Exercise prompt ▸ How many lines of the records below contain the string "screenshot"? Reply with the number alone.

Start of Records for this task

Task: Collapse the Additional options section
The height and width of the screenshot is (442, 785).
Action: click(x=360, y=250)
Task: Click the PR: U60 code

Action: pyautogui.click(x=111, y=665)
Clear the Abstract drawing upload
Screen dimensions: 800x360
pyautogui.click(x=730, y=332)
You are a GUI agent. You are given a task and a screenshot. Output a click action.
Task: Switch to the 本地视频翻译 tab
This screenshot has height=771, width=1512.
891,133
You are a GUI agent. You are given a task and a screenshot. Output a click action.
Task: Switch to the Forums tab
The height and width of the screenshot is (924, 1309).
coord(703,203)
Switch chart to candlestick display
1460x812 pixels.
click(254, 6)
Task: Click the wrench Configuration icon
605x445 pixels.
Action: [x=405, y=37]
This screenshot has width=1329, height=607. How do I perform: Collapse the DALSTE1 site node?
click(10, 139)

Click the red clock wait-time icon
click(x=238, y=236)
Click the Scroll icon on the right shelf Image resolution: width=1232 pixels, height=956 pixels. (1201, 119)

End of Records for this task

Result of the exercise ▸ 6